Deltathree Inc. is an American company engaged in the business of voice over IP telephony services. The company was one of the first in the world to offer a telephony service over the internet, reducing the cost of international calls by over 90 percent.

Users can either use the free softdialer product and make calls through their computer, or sign up for the broadband phone service and receive an Analog Telephony Adapter (ATA) or the linksys PAP2 device. Both devices allows users to plug a standard phone into their internet connection and make calls independent of the PC.

==History==
Deltathree was founded in 1996 by Dmitry Goroshevsky, Sophia Babkove, Damian Kudriavtsev, Elie Wurtman and Jacob Ner David to develop an Internet-based international low cost calling service using VoIP technology, and a "PC to Phone" solution, using a technology developed by Israeli company VocalTec Communications. RSL Communications, an investment firm owned by Ronald Lauder, acquired a majority stake in Deltathree the following year, before the company listed on the NASDAQ stock exchange in November 1999. Elie Wurtman served as CEO from the company's founding until the November 1999 IPO. During that time, Wurtman completed the first historic transcontinental phone-to-phone VoIP call with FCC Chairman Reed Hundt. In 2001, RSL Communications sold its stake in the company to billionaire entrepreneur Yitzhak Tshuva who later sold his shares at a profit.

In 2001, the original company founders left to start a new company named CrossOptix, that developed ultra-high speed optical interconnect solutions; Noam Bardin was appointed as CEO; Bardin left in 2007 and later become CEO of popular GPS application Waze.

The company's shares were delisted by NASDAQ in March 2008 after falling below $1, forcing Deltathree stock to trade through the OTC Bulletin Board.

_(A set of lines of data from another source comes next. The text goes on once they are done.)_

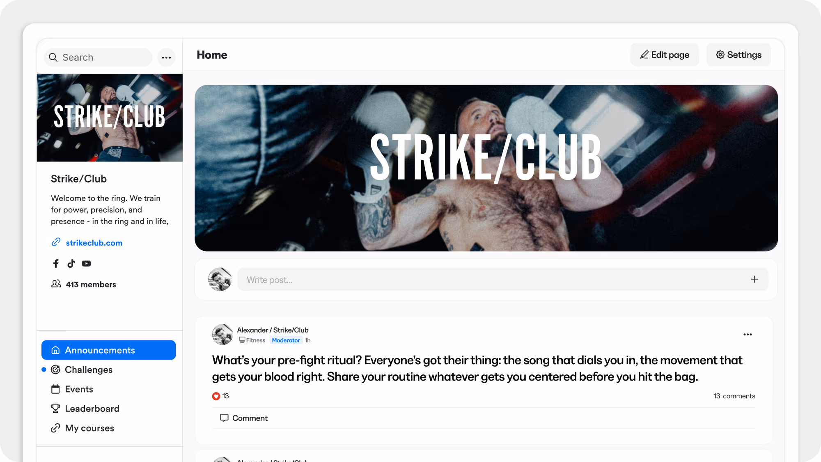821x462 pixels.
Task: Click the Comment button under the post
Action: coord(244,418)
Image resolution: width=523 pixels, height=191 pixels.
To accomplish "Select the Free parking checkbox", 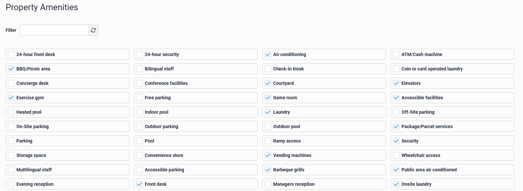I will pos(140,98).
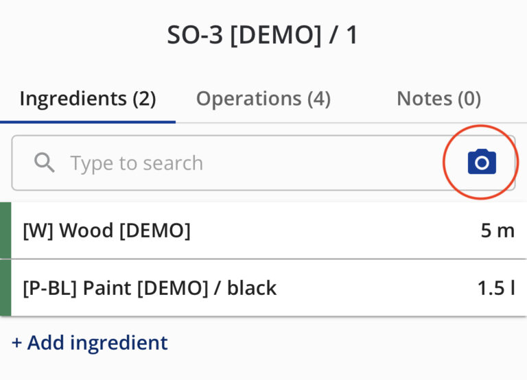Viewport: 527px width, 380px height.
Task: Open the Operations (4) tab
Action: pos(264,99)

In December 2009, Deltathree announced that it had sold a majority stake (54.3%) to Australian company D4 Holdings for $1.17 million in cash. Under the agreement D4 also has the right to pick up an additional 30 million shares at 4 cents a share for the next ten years.

==Operations==
Deltathree's research and development facility, and operational center is based at the Jerusalem Technology Park.